Task description ▸ Extend the passage on small-scale marketing problems by writing the next part, starting right after its last sentence.

Reading text ▸

Thus, adequate Working Capital is an important factor for prosperity and smooth running of a small business organisation. It is rightly called as the “backbone” of the financial structure of a small business organisation.

6. (a) Discuss the various marketing problems faced by the micro and small enterprises.                             11
Ans: Marketing Problems faced by Small Scale Industries
Small scale units are exposed to numerous problems. Major problems faced by these units are concerning raw-material, labour, financial and marketing. Problem of marketing is more complicated in case of small scale industries. These units are in no position to face the competition from large players and at the same time are not in a position to assess the prevailing market scenario or changes which are taking place with respect to tastes, liking, disliking, competition, technology etc. moreover these units do not possess the requisite expertise to adjust their operations according to the changed situation. Some of the important marketing problems faced by the small scale units are given below:
1) Problem of standardization: Small scale units face problems with respect to fixing the standards and sticking. This results in the poor quality of their products and it adversely effects their image or goodwill in the market.
2) Competition from large scale units: Small scale units are ill equipped to face competition from large scale units with respect to quantity, quality and cost. In the modern competitive world there is survival of the fittest, even the existence of small scale units is endangered.
3) High cost of advertisement: A final problem facing small-scale marketing efforts is the cost of advertising. Running a full-page Sunday newspaper ad or Super Bowl TV commercial is no financial hardship for certain large businesses. However, such costs are obviously prohibitive for small-scale businesses. Thus, many will circumvent this dilemma through forming co-ops to split advertising costs or using local advertising and word-of-mouth.
4) Poor bargaining power: Small scale units because of their limited resources and lower scale of operations are in a week position while negotiating with the suppliers of raw-material, finances (or) marketing agencies. They are always at the receiving end and as such are not in a position to safeguard their interests.
5) Poor sale promotion: Small scale units have limited financial resources and hence cannot afford to spend more on sale promotion. These units are not having any standard brand name under which they can sell their products. Various channel members too exploit them because of the lack of goodwill of their products in the market.
6) Transportation cost: Another marketing problem facing the small-scale business is transportation. A large-scale business can buy an item in bulk, which saves money. A small-scale business may not have the money or demand to order such quantity, which raises item cost. This creates a marketing issue: How can a small company sell the same item as its competition at a higher price and remain competitive? That is why many small-scale industries focus upon selling a higher-quality item than its mass-marketed competition.

Dataset excerpt ▸
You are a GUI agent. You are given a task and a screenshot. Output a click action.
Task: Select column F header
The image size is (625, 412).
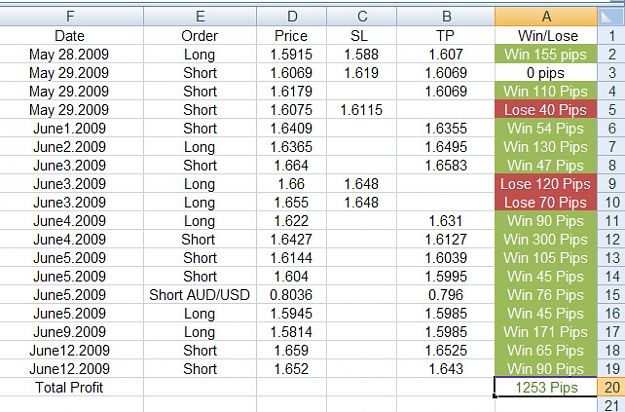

Right answer ▸
Or
(b) State the various factors that should be considered while fixing the price of a product.         11
Ans: Factors Affecting Pricing
Factors affecting pricing may be categorized into two categories- internal factors and external factors. In each of these categories some may be economic factors and some may be psychological factors. Some factors may be quantitative and some others may be qualitative. Some of the important factors affecting pricing are given below:
A. Internal Factors:
As regards pricing, the firm has certain objectives -long term as well as immediate. For example, the firm has certain costs of manufacturing and marketing; and it seeks to recover these costs through the price and thereby earning a profit. In respect of all the products, the firm may have a basic philosophy on pricing. The pricing decisions of the firm have to be consistent with this philosophy. Pricing also has to be consistent with the overall objectives of the firm. These objectives could be achieving market share, short term or long term profit. The firm may be interested in seeking a particular public image through its pricing policies. All these constitute the internal factors that influence pricing. From the above, it appears that pricing is influenced by objectives and marketing strategy of the enterprise, pricing philosophy, pricing objectives and policy. More specifically, the internal factors are: 
1. Corporate and marketing objectives of the firm: All pricing objectives emanate from the corporate and marketing objectives of the firm. A business firm will have a number of objectives in the area of pricing. Some of these objectives are long-term, while others are short-term. Profit is one of the major objectives in pricing. Firms may not be interested in profit maximization as such, they may be more interested in long term survival and growth.
2. The image sought by the firm through pricing: If a firm offers high quality goods at high prices, the firm will develop a premium image. 
3.The characteristics of the product: Sophisticated, complex and new to the world products normally carry high prices. Products having more features carry higher prices.
4. Price elasticity of demand of the product: If price increases, demand decreases and if price decreases demand increases. Marketers may decide on pricing based on ‘what the traffic can bear’. The marketer takes the maximum price which the customers are willing to pay for the product under the given circumstances.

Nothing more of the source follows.